The Edge Telemetry Processor does not provide metrics or logs for understanding its current load or throughput, but its logs can be viewed to check for any errors. In usual conditions its logs should mostly report about event-processor partitions being created, opened, and closed.

Please check section "Logs Get container logs from Azure Kubernetes Service (AKS)" for steps on how to get logs of a running container using kubectl. Also check section Metrics Get component metrics from Azure Kubernetes Service (AKS)" for getting metrics using kubectl.

For the Edge Telemetry Processor, the name of the pod has the following structure:

<helm_release_name>-telemetry-processor-<random_hash>

In the current version, the only metric , exposed by the Edge Telemetry Processor is iiot_event_processor_info, which counts the number of times new event-processor hosts have been created for partitions of Event Hub. Those numbers should not change too often, as balancing of partitions between event-processor hosts happen initially during the start of the microservice. If replicas of the Edge Telemetry Processor are added or removed, then this event triggers re-balancing of partitions between hosts. Otherwise re-balancing can happen if a host encounters a problem and has been restarted.
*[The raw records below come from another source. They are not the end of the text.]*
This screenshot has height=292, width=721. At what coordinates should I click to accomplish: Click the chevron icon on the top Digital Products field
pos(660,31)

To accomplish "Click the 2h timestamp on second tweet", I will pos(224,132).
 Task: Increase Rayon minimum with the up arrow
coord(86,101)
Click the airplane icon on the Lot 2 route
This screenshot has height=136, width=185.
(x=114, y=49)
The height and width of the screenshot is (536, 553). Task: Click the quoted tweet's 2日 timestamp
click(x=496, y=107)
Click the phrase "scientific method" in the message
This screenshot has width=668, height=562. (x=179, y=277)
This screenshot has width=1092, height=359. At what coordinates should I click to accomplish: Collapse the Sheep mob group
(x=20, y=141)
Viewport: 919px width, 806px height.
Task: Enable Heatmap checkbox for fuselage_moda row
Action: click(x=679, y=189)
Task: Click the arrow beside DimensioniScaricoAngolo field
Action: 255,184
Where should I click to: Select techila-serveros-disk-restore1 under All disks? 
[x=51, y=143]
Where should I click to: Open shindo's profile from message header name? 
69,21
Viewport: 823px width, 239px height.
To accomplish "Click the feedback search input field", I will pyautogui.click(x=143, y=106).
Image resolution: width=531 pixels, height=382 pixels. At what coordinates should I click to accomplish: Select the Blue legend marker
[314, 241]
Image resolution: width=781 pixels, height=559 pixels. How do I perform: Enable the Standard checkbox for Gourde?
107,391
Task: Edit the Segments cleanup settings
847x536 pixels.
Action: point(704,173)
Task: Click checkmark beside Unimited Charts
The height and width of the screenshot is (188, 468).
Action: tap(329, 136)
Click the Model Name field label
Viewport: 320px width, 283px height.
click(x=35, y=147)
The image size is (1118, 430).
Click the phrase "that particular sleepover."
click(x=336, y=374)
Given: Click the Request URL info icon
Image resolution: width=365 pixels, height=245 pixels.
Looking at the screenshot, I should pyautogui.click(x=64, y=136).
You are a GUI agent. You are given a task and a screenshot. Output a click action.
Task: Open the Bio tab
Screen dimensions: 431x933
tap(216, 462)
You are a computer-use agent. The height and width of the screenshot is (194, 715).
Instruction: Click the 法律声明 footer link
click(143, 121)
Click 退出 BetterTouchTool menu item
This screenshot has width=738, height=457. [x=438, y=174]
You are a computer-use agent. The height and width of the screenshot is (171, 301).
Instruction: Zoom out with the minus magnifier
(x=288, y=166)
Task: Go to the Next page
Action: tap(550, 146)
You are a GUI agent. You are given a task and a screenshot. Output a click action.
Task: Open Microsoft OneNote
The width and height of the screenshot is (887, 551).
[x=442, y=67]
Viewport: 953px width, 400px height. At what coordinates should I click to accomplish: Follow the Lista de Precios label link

Check data arriving in the Database

By default, Azure Time Series Insights is connected to the Edge Telemetry Processor when a full deployment of the Azure Industrial IoT platform was performed. To access the Time Series Insights dashboard called "Time Series Insights Explorer", permissions to access the portal must be granted first. To do so, navigate to the Azure Portal, select the resource group of the Azure Industrial IoT platform deployment, navigate to the Time Series Insights environment, select "Data Access Policies", select "Add", select "Select user", pick your user Azure Active Directory credentials, select "Select", select "Select role", select "Contributor", select "Ok" and select "Ok" again. Now select "Overview" and select "Go to TSI Explorer" at the top of the page. TSI Explorer will launch in a separate Browser windows and you will see an environment called "Time Series Analytics". You can then zoom into the data time slice you are interested in:

Common failures for the Azure Industrial IoT Platform Microservices & AKS

Logs

For troubleshooting, the logs of the components of the Azure Industrial IoT platform that are deployed to AKS cluster provide information about any anomalies or warnings and errors. Section Logging describes how to check logs in Application Insights and in the Log Analytics Workspace. It should be noted that details of Application Insights and Log Analytics Workspace should be provided through values of the Helm chart so that logs are delivered to those services. In addition, a set up for the collection of container logs on the cluster might be needed. The default installation uses the oms-agent for log collection. Check section Logging for more details.

To summarize that section, the logs in Application Insights can be found at:

  • Application Insights > Logs > traces

  • Application Insights > Logs > exceptions

The container logs that are sent to the Log Analytics Workspace can be found at:

  • Log Analytics Workspace > Logs > ContainerInsights > ContainerLog

For more details, please check section Logging.

Get container logs from Azure Kubernetes Service (AKS)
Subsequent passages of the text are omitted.